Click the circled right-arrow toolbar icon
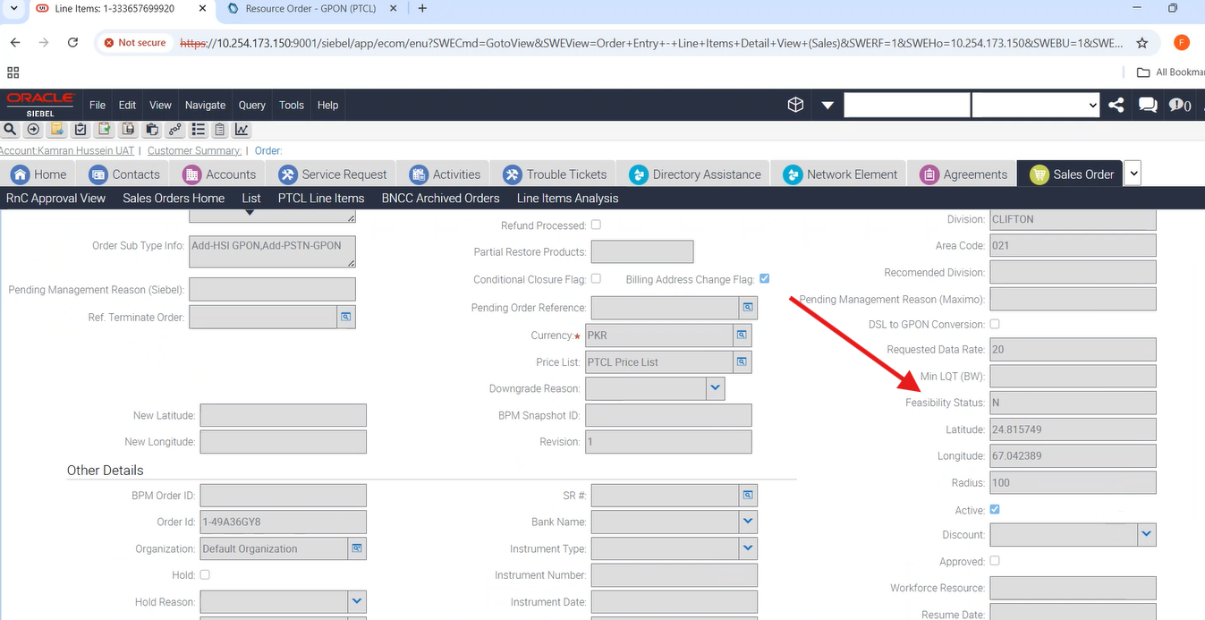tap(33, 130)
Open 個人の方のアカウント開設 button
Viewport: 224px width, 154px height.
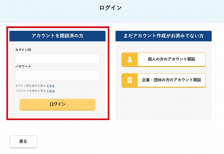point(163,60)

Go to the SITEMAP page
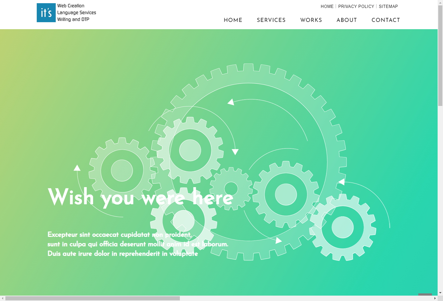[388, 6]
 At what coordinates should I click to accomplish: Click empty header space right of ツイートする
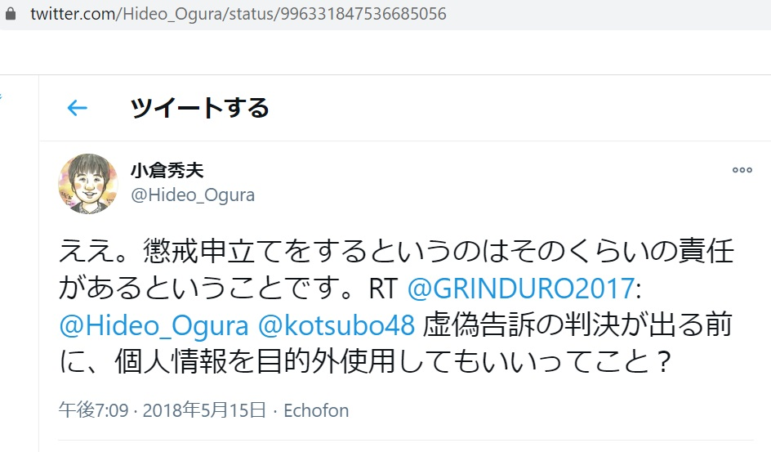tap(516, 108)
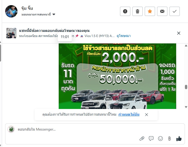The image size is (188, 147).
Task: Open saved replies speech bubble icon
Action: coord(151,139)
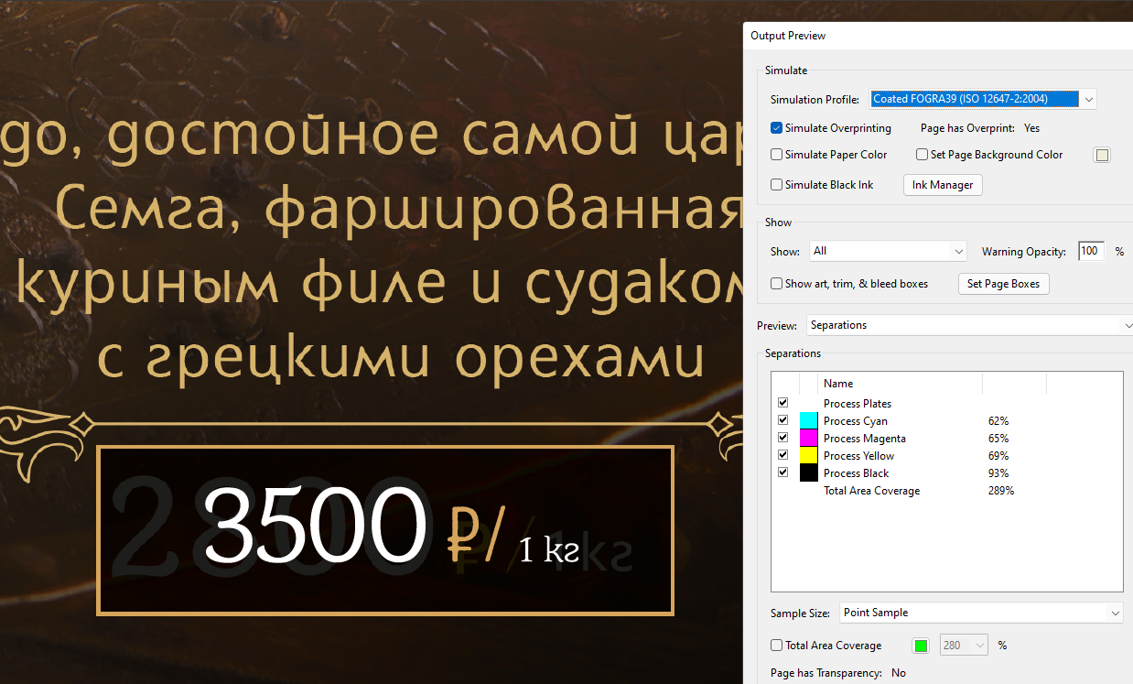This screenshot has width=1133, height=684.
Task: Hide the Process Cyan separation
Action: [x=782, y=419]
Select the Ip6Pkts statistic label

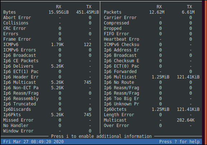(x=12, y=115)
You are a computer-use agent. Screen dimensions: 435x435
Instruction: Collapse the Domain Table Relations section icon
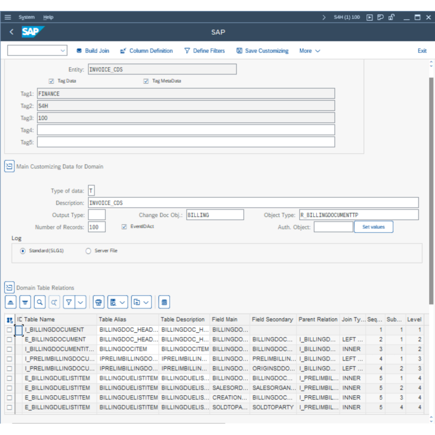coord(9,287)
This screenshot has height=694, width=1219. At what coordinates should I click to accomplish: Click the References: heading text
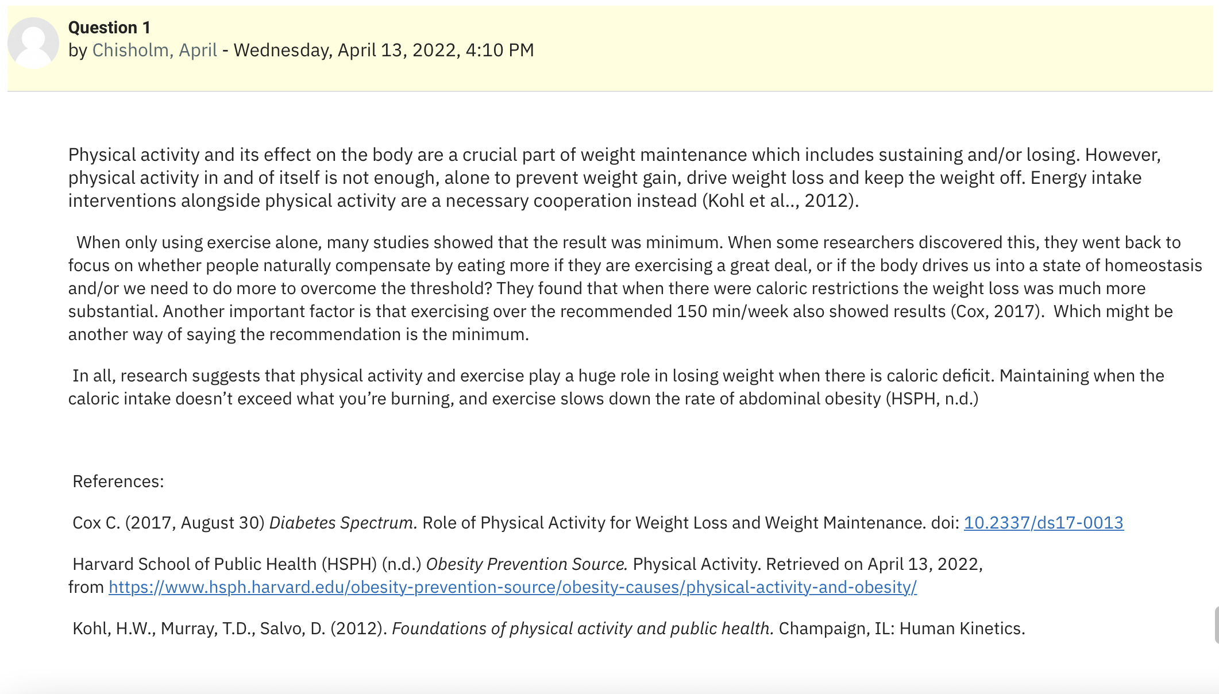[118, 481]
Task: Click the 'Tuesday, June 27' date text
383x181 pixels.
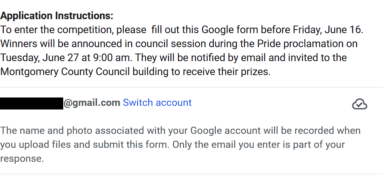Action: click(x=40, y=58)
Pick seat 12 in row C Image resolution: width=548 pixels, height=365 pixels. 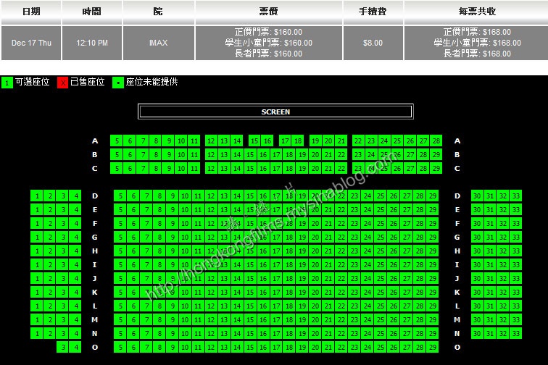[x=211, y=169]
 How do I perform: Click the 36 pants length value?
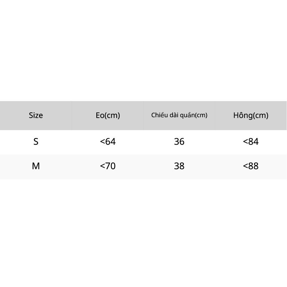[x=179, y=142]
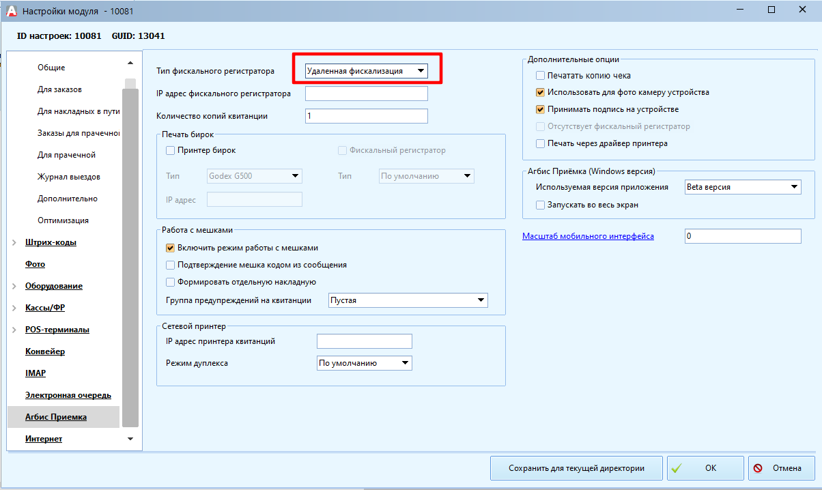This screenshot has height=490, width=822.
Task: Click the IP адрес фискального регистратора field
Action: click(366, 93)
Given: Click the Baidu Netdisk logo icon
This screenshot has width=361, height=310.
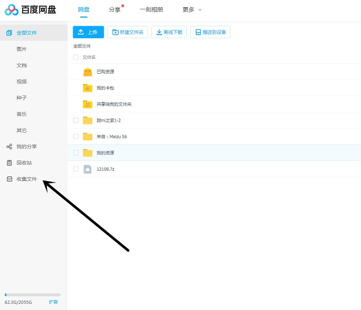Looking at the screenshot, I should click(x=11, y=10).
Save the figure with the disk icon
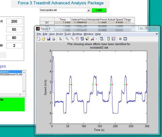 click(48, 39)
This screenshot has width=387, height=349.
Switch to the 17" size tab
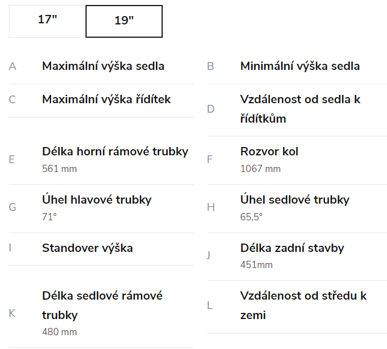(x=48, y=21)
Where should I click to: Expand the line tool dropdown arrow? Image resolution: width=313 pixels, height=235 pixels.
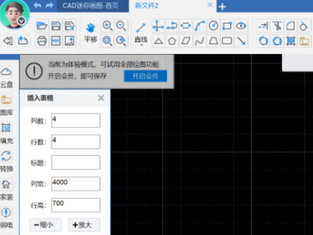pos(142,45)
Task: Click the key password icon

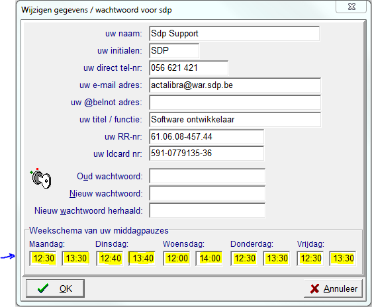Action: [41, 179]
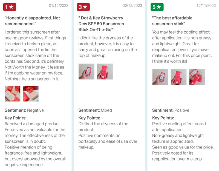Open "The best affordable sunscreen stick" review title

pyautogui.click(x=172, y=21)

------------------------

- _PROBLEM_:
Write out an exact reproduction of the lines from the line that holds "How do I perform: Click" to the bottom of the listing above, both ends included. Exclude pictures.

- _RESULT OF THIS EXERCISE_:
 How do I perform: Click the 36 pants length value?
[x=179, y=142]
This screenshot has height=490, width=822.
Task: Click the IP адрес фискального регистратора field
Action: click(366, 93)
Given: Click the Baidu Netdisk logo icon
This screenshot has width=361, height=310.
Looking at the screenshot, I should click(x=11, y=10).
Save the figure with the disk icon
 click(48, 39)
This screenshot has width=387, height=349.
Switch to the 17" size tab
(x=48, y=21)
Where should I click to: Expand the line tool dropdown arrow? Image resolution: width=313 pixels, height=235 pixels.
pos(142,45)
Task: Click the key password icon

Action: [41, 179]
Open "The best affordable sunscreen stick" review title

pyautogui.click(x=172, y=21)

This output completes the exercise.